I feel uncomfortable with the practice of prepending the self object into method params and then not treating it specially (e.g. it doesn’t have to be named self). Why does python not enforce this convention?
I do think this can become too verbose too easily. We should focus on helping beginners who aren’t yet familiar with how Python, unlike most other programming languages, injects an implicit instance as the first argument to a call to a bound method, so the hint should be more directed at this common scenario. Other types of mismatches between call args vs. declared params can be easily spotted and understood by even beginners.
There are scenarios where you don’t want to call it self. I’ve only come across it once in the wild, but the possibility being there is one of the things I love about Python.

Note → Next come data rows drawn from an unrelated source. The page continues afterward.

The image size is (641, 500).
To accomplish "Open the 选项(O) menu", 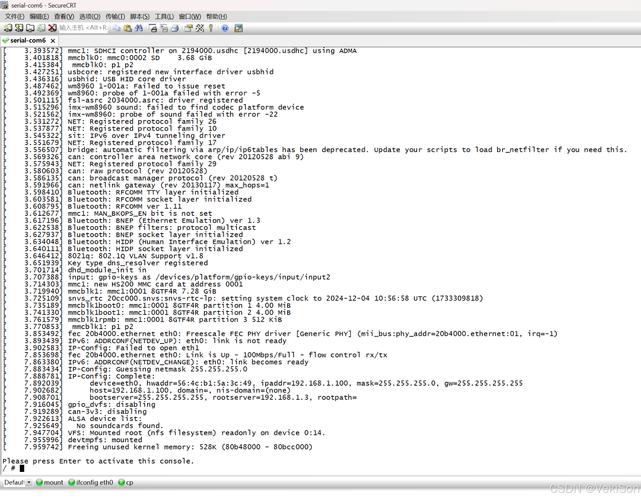I will click(89, 17).
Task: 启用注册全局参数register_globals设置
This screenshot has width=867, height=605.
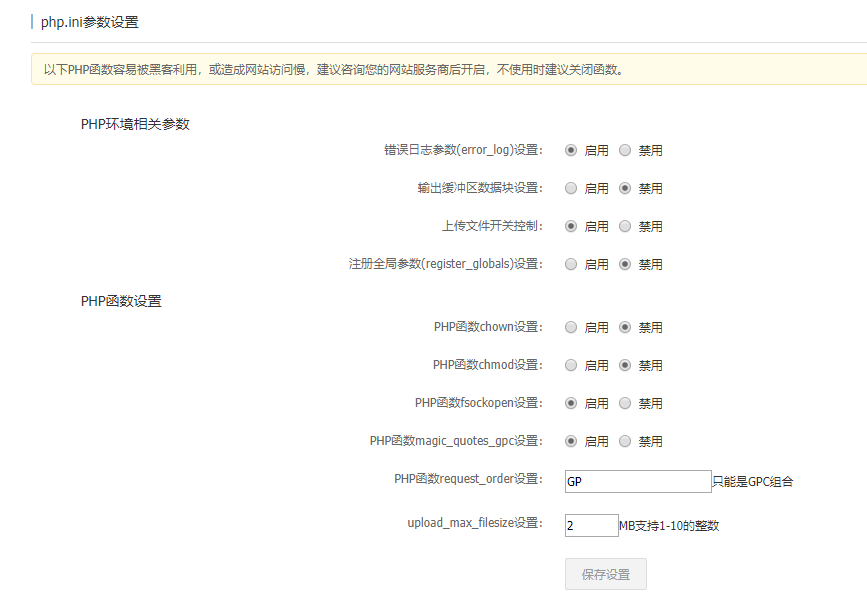Action: click(571, 264)
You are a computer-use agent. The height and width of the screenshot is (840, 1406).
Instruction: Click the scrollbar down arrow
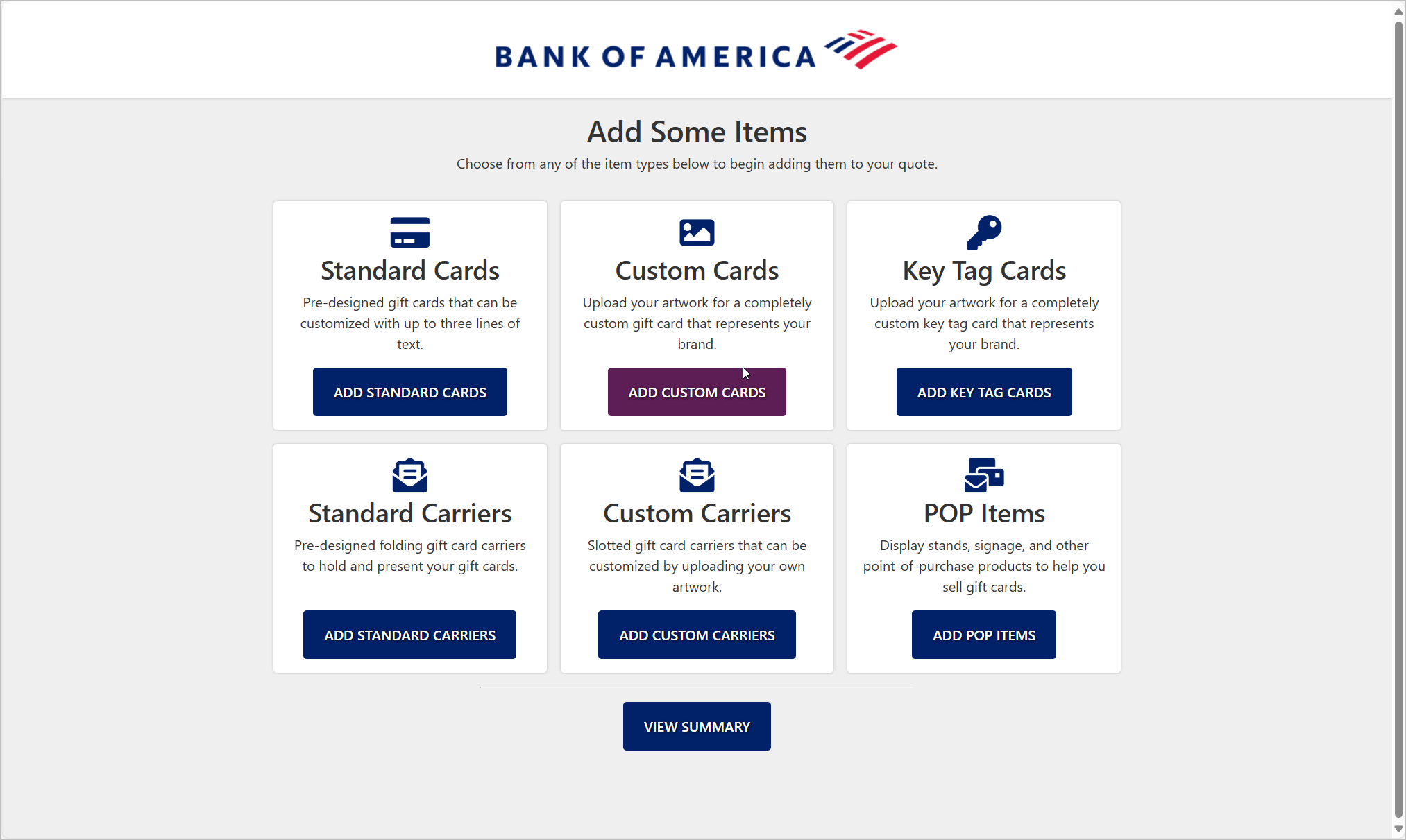tap(1399, 829)
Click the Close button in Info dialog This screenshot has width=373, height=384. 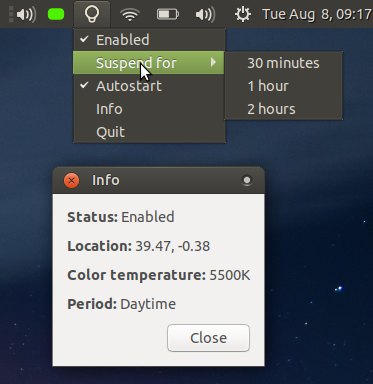tap(208, 338)
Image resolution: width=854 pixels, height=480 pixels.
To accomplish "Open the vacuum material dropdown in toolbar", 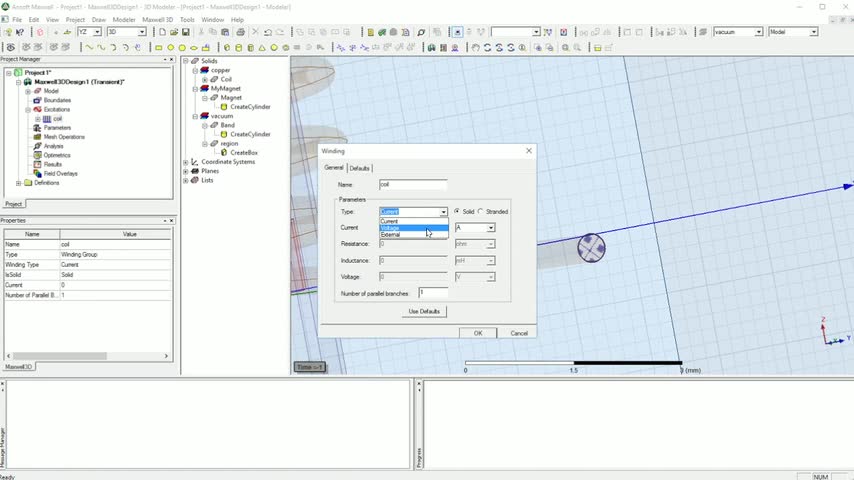I will click(x=758, y=32).
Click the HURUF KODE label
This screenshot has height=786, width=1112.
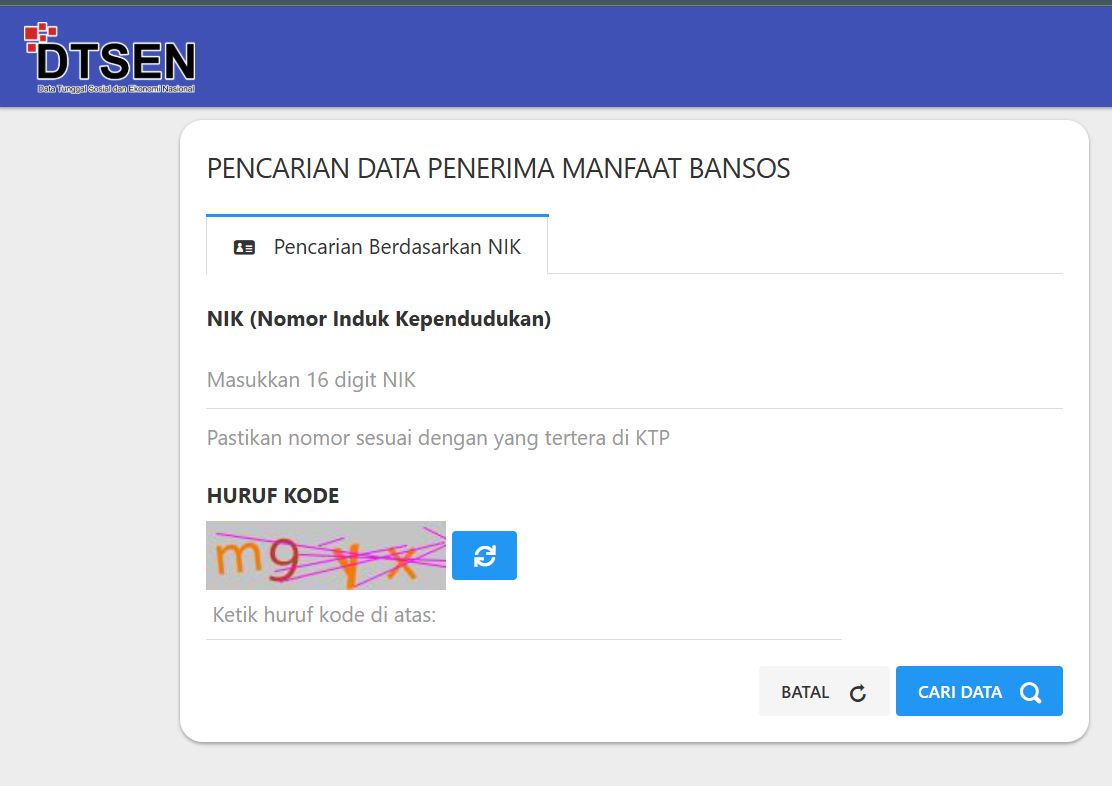[272, 495]
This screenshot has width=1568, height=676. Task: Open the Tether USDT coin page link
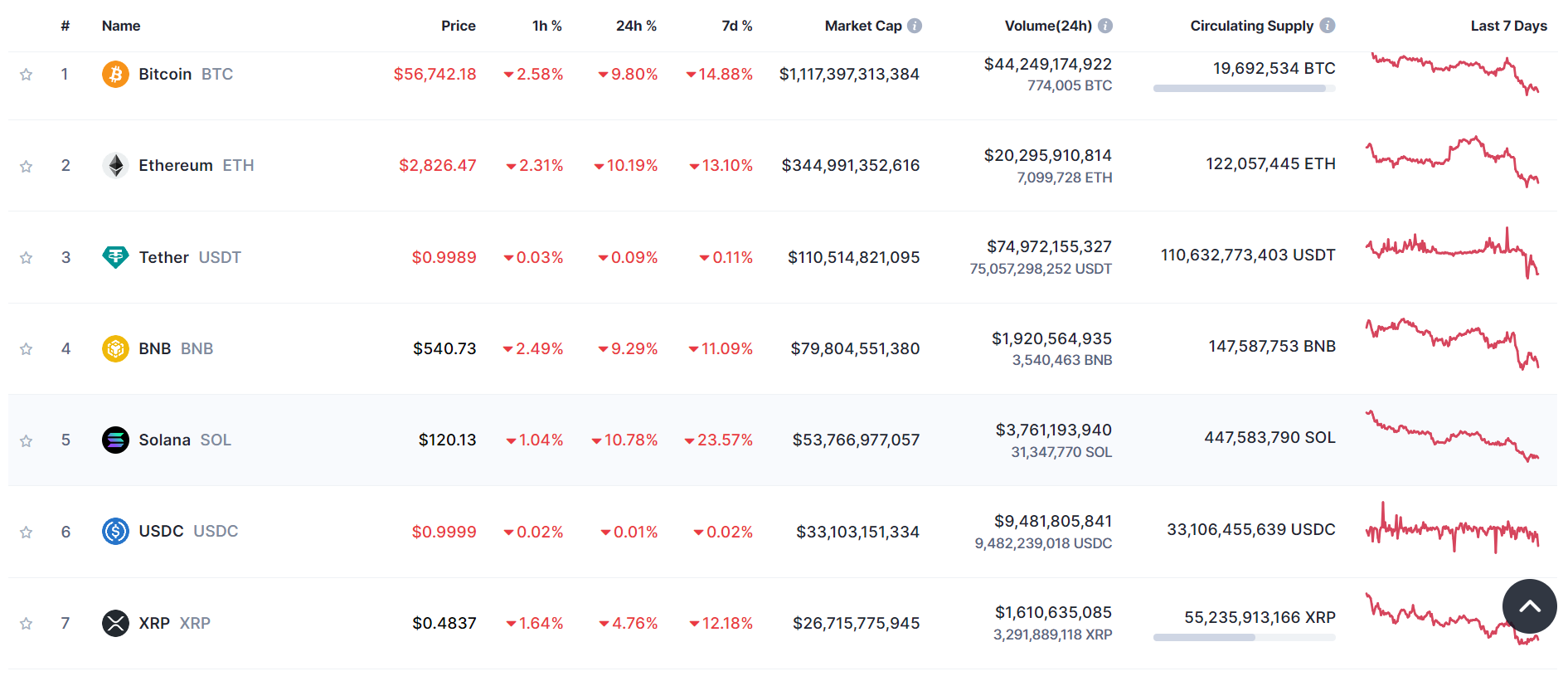tap(189, 257)
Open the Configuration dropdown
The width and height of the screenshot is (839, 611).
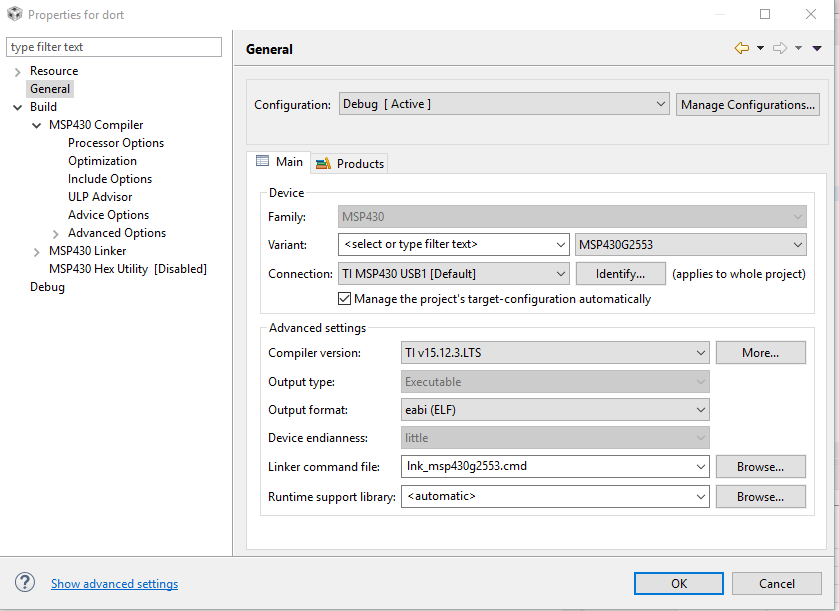coord(504,104)
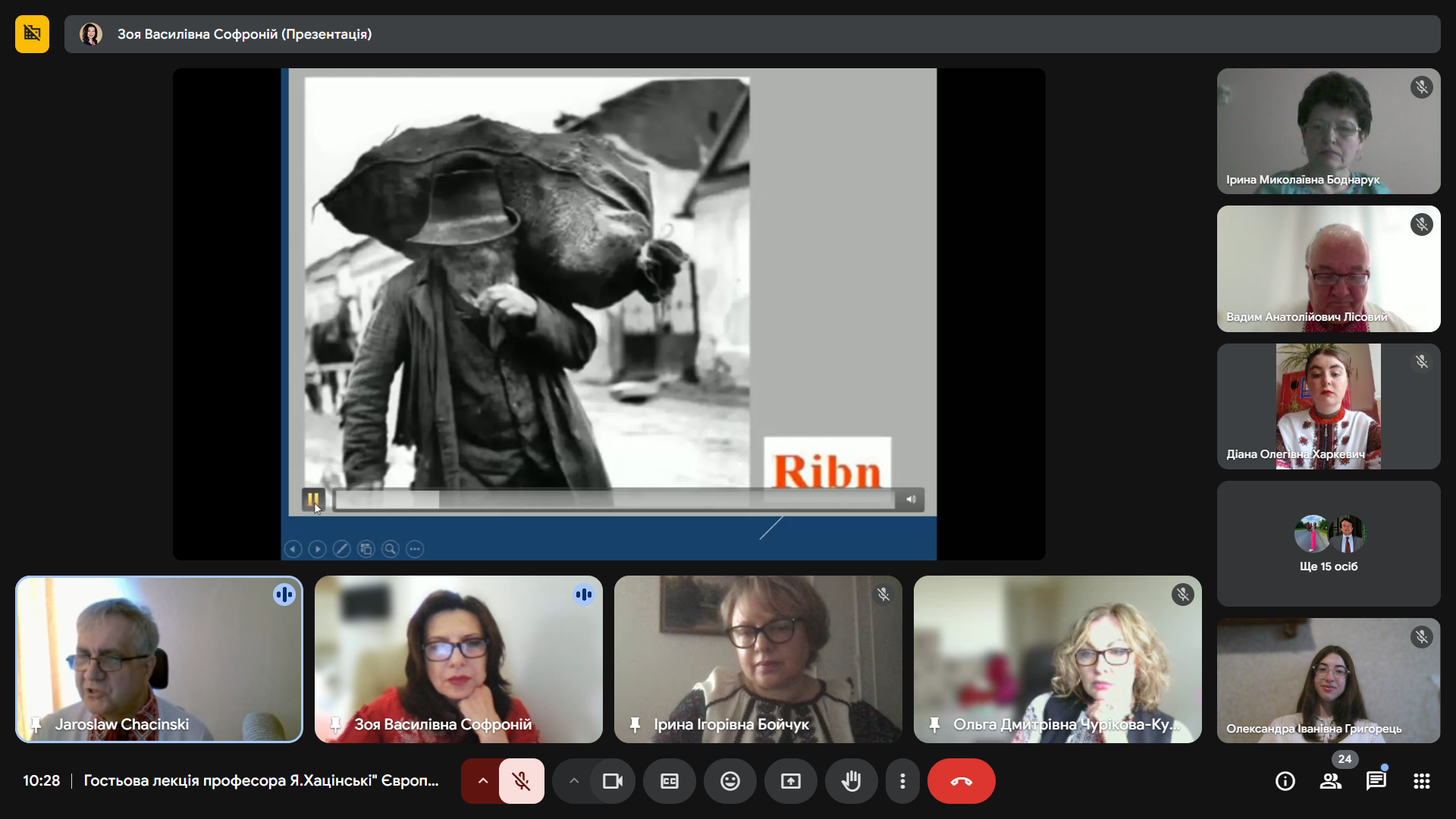Expand the audio settings chevron
Viewport: 1456px width, 819px height.
click(x=482, y=781)
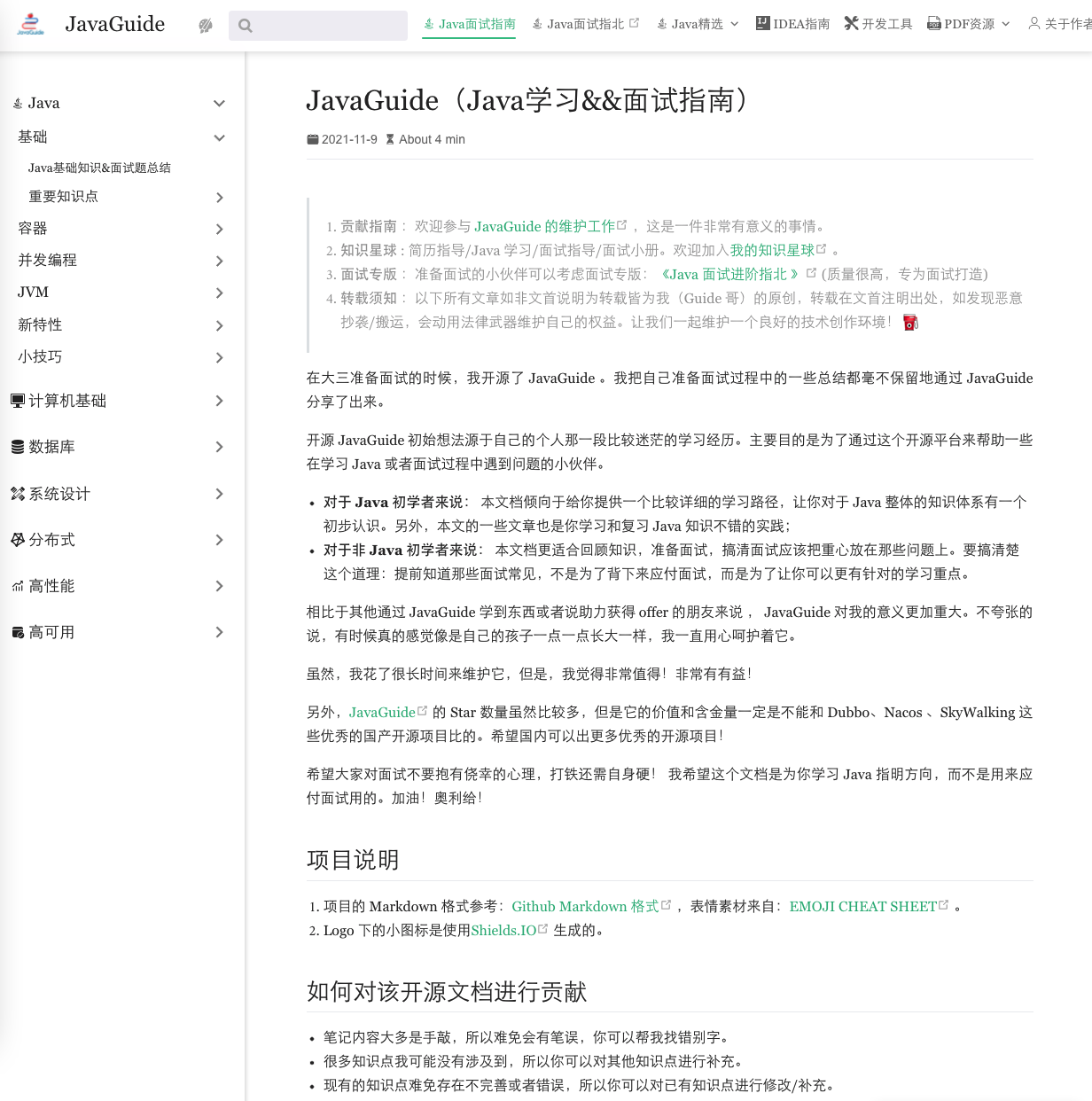Click the 分布式 geometric icon in sidebar
Viewport: 1092px width, 1101px height.
[x=17, y=539]
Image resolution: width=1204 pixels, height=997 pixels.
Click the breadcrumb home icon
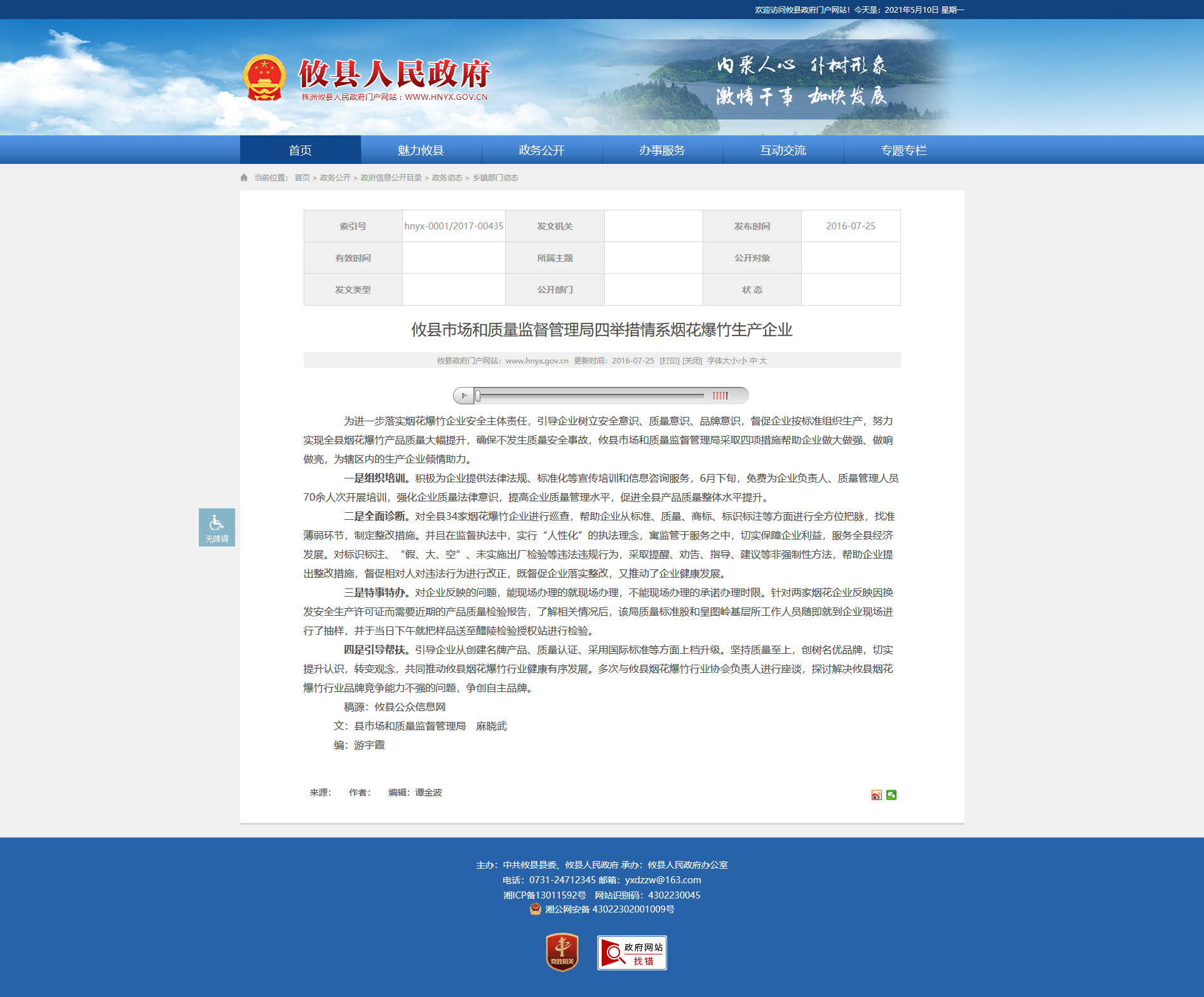click(244, 178)
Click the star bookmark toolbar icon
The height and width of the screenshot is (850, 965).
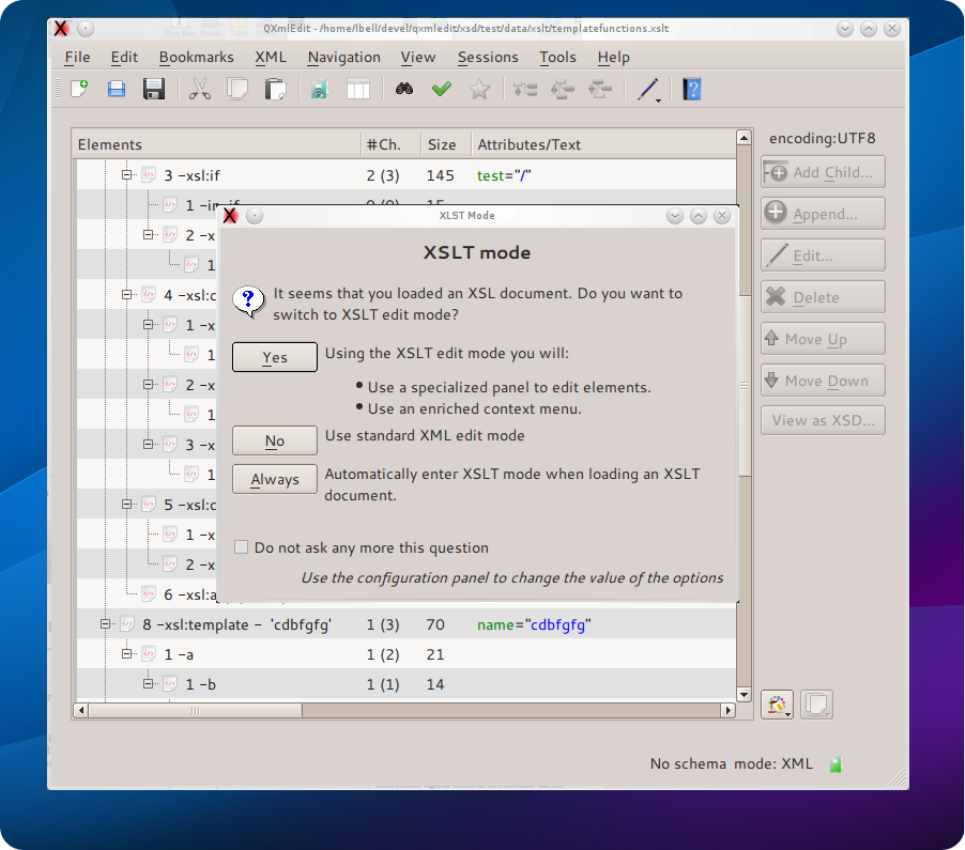479,90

I can’t actually figure out where I met the possibility initially, I thought there was a construction with nested class definition but I can’t get that to work anymore. But here’s someone online who also has good reasons to define methods where the first argument isn’t called self: https://medium.com/@dungwoong/i-finally-understand-python-metaclasses-86b4f643f5ff
(When defining metaclasses, it’s common for the inplicitly injected instance name to be called mcls or cls)
One common use case for a non-self-named first parameter for an instance method (besides cls for class methods and mcs/mcls/metacls for metaclass methods) is for a wrapper function defined in a method to wrap another instance method while needing access to both the inner self and the outer self, thereby often naming the inner selfthis instead.
In the example below, the wrapper function wrap_func becomes a bound instance method once a method decorated with Deprecated is called:
I think you are raising this because the proposal explicitly checks for the name “self”, and that if someone uses a different name, then the nice error message won’t kick in. This is fine. The goal here is “beginner friendly” error messages. Beginners aren’t going to use names other than self. People writing these more involved structures will be well-equipped to decipher possibly confusing error messages.
A solution that helps 98% of people is a really good solution.
I definitely remember this being confusing as a beginner, so am generally supportive of improving the error message. On the point about it not always being called self, even in the cases where the user has chosen to call it something else, it’s perhaps still fair to refer to it as “the self argument”. Would need to consider cls for class methods too.